Second, cultivate the consciousness of a man or woman in exile, a stranger in an alien land. The Kingdom of God is our true home and destiny, and while we sojourn here below the Church is our country. Therefore, our communion extends beyond artificial divisions, including national borders, to encompass all the baptized, wherever they may be.
Third, practice the corporal and spiritual works of mercy with zeal: Feed the hungry, give drink the thirsty, clothe the naked, give shelter to the homeless, care for the sick, visit the imprisoned, bury the dead, admonish sinners, instruct the ignorant, counsel the doubting, give comfort to the sorrowful, bear wrongs patiently, forgive all injuries, and pray for the living and dead, including your enemies. This is a radical program for life, what Peter Maurin called “the dynamite of the Church.” This is the heart of discipleship, inspired by the Cross, fueled by the Sacraments and guided by the Holy Spirit.

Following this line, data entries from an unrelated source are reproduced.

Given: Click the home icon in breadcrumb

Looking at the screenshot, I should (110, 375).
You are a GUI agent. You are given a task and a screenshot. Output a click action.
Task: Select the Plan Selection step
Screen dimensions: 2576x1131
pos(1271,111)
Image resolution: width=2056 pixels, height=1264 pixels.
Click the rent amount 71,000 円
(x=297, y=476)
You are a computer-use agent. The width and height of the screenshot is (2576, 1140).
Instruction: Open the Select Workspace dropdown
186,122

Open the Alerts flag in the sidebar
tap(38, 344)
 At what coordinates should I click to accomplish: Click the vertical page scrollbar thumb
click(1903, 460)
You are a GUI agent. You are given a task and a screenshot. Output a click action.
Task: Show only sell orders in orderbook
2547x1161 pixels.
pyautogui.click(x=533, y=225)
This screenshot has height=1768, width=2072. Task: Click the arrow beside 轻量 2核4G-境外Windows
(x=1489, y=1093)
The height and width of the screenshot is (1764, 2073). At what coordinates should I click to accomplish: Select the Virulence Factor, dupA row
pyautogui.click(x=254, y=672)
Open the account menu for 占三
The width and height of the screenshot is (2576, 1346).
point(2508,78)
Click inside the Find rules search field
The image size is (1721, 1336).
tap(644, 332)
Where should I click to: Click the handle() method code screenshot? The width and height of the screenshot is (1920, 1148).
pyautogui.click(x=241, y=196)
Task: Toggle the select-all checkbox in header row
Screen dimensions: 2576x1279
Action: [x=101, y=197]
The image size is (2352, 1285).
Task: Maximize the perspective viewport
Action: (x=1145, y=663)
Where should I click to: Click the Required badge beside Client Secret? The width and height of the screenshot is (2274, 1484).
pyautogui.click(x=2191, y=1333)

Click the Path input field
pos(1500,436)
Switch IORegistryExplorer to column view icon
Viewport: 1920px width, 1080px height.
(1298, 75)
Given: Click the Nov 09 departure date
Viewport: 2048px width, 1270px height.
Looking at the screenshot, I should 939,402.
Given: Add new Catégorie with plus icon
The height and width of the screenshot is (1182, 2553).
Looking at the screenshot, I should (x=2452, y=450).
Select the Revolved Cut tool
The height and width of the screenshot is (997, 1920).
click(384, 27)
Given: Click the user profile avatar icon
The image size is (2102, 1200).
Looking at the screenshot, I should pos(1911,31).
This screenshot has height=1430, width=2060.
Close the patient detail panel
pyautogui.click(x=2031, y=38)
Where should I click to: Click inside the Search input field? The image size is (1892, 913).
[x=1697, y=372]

Last, be prepared for ridicule and persecution, not just from those we already offend—“liberals,” “right-wingers”—but also from everyone, on all sides. A Christian who has never been ridiculed or persecuted, especially by those he considers his friends, has good reason to wonder what’s wrong with his faith. And a Christian who constructs his life in order to avoid ridicule and persecution isn’t worthy of the name. Too many of us have become imperial subjects, happy to get along by going along. Pope Francis is calling us to something higher and far more risky. He’s asking us to recover the radical perspective of St. Peter, who wrote “Beloved, do not be surprised that a trial by fire is occurring among you, as if something strange were happening to you. But rejoice to the extent that you share in the sufferings of Christ, so that when his glory is revealed you may also rejoice exultantly. If you are insulted for the name of Christ, blessed are you, for the Spirit of glory and of God rests upon you” (1 Peter 4:12).